1. In 'Pedagogy of the Oppressed,' Freire examines the authoritarian educational system, and labels its practice as 'banking education.' In this model, the teacher is the subject of the learning process, and the learners are its objects; the role of the teacher is to deposit contents in the mind of the learner, as if it was a tabula rasa to be filled with information. Hence, the teacher is considered as knowledgeable and the student as ignorant. This oppressive model, says Freire, mirrors the attitudes and practices of an oppressive society in which to be is merely to have. He also deplores the dogmatic approach of authoritarian revolutionary leaders who do not want to waste time in dialogue, thinking that such time could be better used to 'reveal the truth.' For Freire, this 'vanguardist' approach is as banking and reprehensible as the education model carried out by the elites.

2. Education either functions as an instrument which is used to facilitate integration of the younger generation into the logic of the present system and bring about conformity or it becomes the practice of freedom, the means by which men and women deal critically and creatively with reality and discover how to participate in the transformation of their world.

3. Paulo Freire recognized through this experience that learning which affirms the dignity of people can enable even poor men and women to become producers of culture, ready to overcome the culture of silence. The central objective of this method was to create a new level of awareness, to bring about a new consciousness among the people.
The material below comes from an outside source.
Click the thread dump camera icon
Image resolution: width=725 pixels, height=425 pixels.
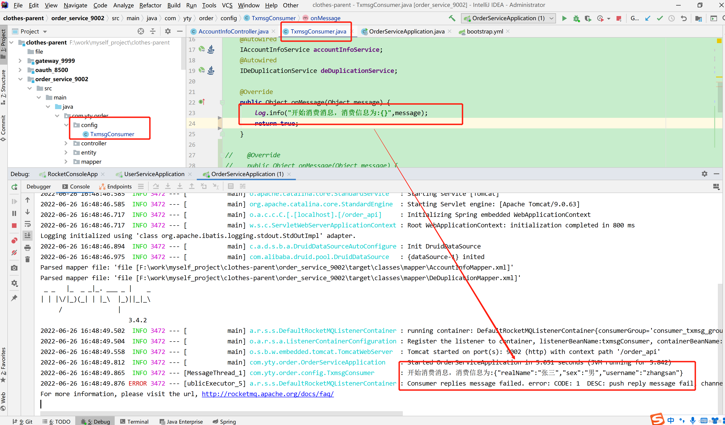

4. In opposition to the banking model, Freire proposes a liberatory or emancipatory one, based on a horizontal relation between teachers and learners (co-intentionality), on critical thinking and on social transformation. In Freire's model, the teacher becomes a facilitator, the traditional class becomes a cultural circle, the emphasis shifts form lecture to problem-posing strategies, and the content, previously removed from the learners' experience, becomes relevant to the group. For Freire, literacy implies as much the acquisition of language as a political process of citizenship, in which people take history into their hands. Hence, the departure point of any educational process is not the world of the teacher, but the world of the learner. He also suggested that a critical analysis of reality could start with a critical reading of the official curriculum. He pointed out that teachers and students alike tend to consider the curriculum as something given, a neutral content to be transmitted, without understanding that education is a political act. The more teachers and students challenge this naive perspective, the easier it becomes to engage in a critical analysis of social reality.